The first method is an audio data stream transfer method used by remote desktop applications such as VNC or RDP. Audio information is obtained by the host operating system in conjunction with application software such as Speak Freely and transferred over the communication system using remote desktop protocols to an operating system or application at the remote user interface system. This method is inherently dependent on the host operating system and consequently loads the host data processor with encoding and decoding operations. The operating system is also required to respond to the continuous stream in real time to avoid delays, drop-outs or latency may be detected by the human ear or introduce lip synchronization problems in video applications.
The second method is an audio capture and transfer method. The audio stream is captured only after it has been converted to an analog stream. An application on the host data processor digitizes the audio stream, compresses it and transfers it over the network to an application running on a remote computer, where it is played out through the remote computer's audio drivers and hardware. This introduces a number of delays, operating system dependencies and performance impact on other applications executing on the data processor. In order for full duplex capability to be supported, the method also requires equivalent digitization circuitry and software application support at the remote user system to transfer audio streams back to the host. Another problem with the audio capture and transfer method is that the audio codec and supporting analog circuitry must have extended capabilities to allow any supported codec to operate at optimal performance in terms of channel number, frequency response, dynamic range etc. For example, an audio signal from a microphone input has significantly different characteristics to a CD quality audio line driver. PC audio circuit normally uses an analog audio mixer between the digital to analog converter (DAC) and the analog to digital converters (ADC) to support the wide dynamic range. The circuitry used by the audio capture and transfer method does not have the analog mixing capability and therefore is not capable of supporting the wide dynamic range needed for high quality audio.

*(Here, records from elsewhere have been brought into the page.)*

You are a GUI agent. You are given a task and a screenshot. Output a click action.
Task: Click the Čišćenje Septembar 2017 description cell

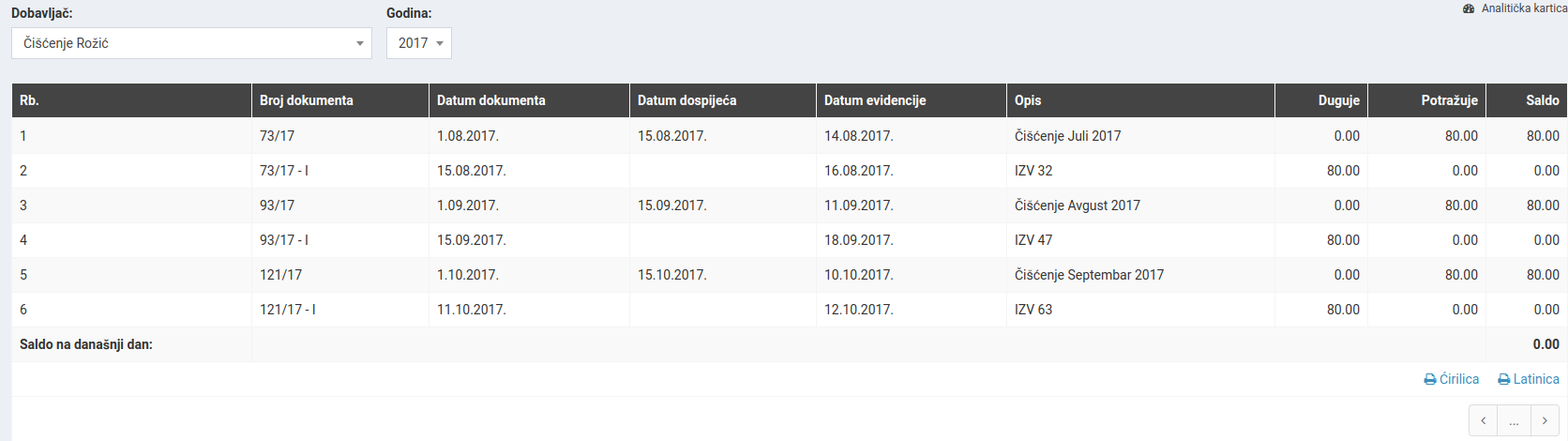(x=1140, y=275)
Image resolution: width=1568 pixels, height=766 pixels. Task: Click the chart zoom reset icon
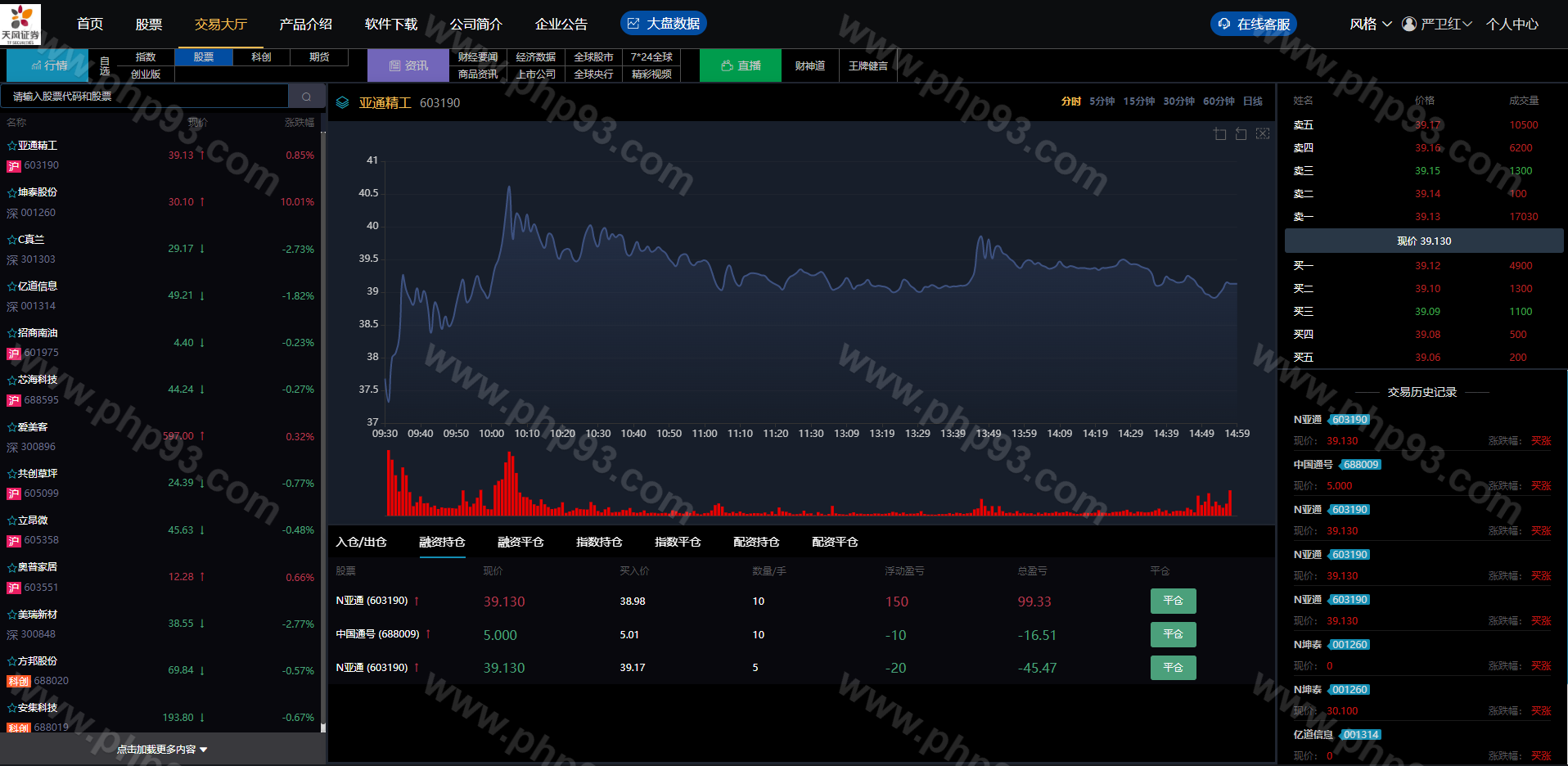tap(1241, 133)
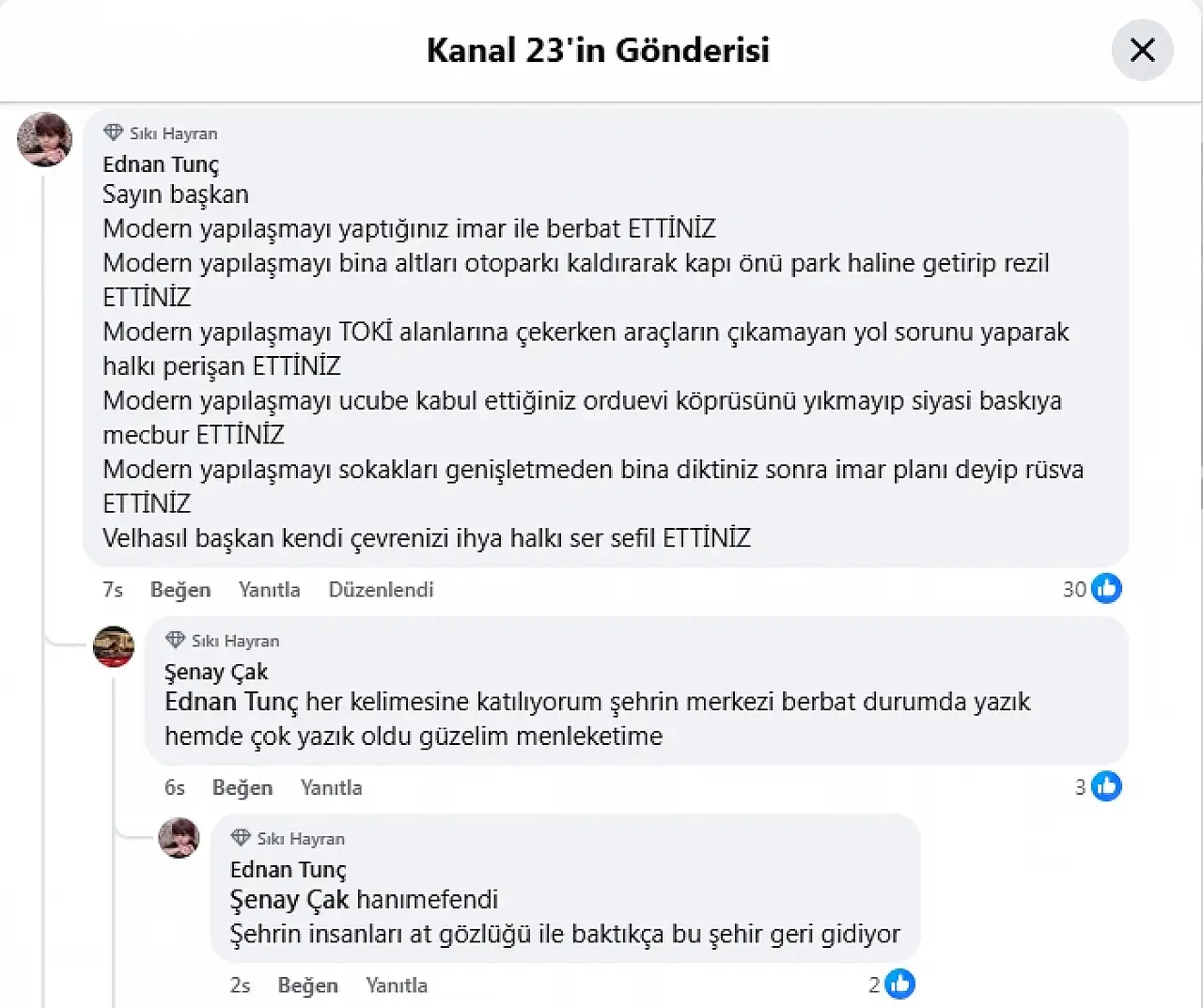
Task: Click diamond badge icon on Şenay Çak's comment
Action: pos(175,640)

Both of the methods described above are reliant on application software or operating system functions at the remote user interface to enable audio functions. However, much of the motivation behind separating the remote user from the data processor is to reduce the complexity and software dependence of the remote user in order to reduce maintenance overheads and equipment costs. These methods do not achieve this objective.
The third method is an audio physical layer extension method that can be found with KVM audio extensions or audio-over-power line methods that do not rely on software at the remote user. Rather than being digitized, the analog audio signal is amplified or modulated and transmitted over a proprietary analog connection. This method is incompatible with standard networks, requiring additional cabling and increasing equipment and maintenance costs. Furthermore, analog transmission introduces noise to the audio signal and the quality degrades as the cabling is extended, limiting the useful distance over which audio may be transferred.
The fourth method that does not have the distance limitation and signal degradation problems described is the Ethernet audio networking method found in professional grade digital audio mixing environments based on devices like the Cirrus Logic Cobranet™ audio interface. A driver on the data processing system captures digital audio information and communicates it across a dedicated Ethernet network to a client or pier system. This method is supported over standard cabling and in the case of simple client decoders, software at the client system is not required. Systems using this method are limited to layer 2 networking protocols, requiring a pre-defined network topology with dedicated wiring. Although Ethernet is used, proprietary network protocols are used at a higher layer to preserve the real time performance rendering the solution incompatible with corporate LAN infrastructure. Other systems such as Livewire by Axia Audio do use IP over Ethernet but require specialized operating system functions and drivers to meet real-time demands.
In summary, existing methods that support remote user interfaces either require software at the remote system or have limited and noise-susceptible audio connectivity. Other solutions support high quality audio over Ethernet but require customized operating system, application software and hardware architecture at the data processor to support the real-time processing requirements for an audio system. Therefore, a better method for providing an audio connection between the data processor and the remote user interface is needed.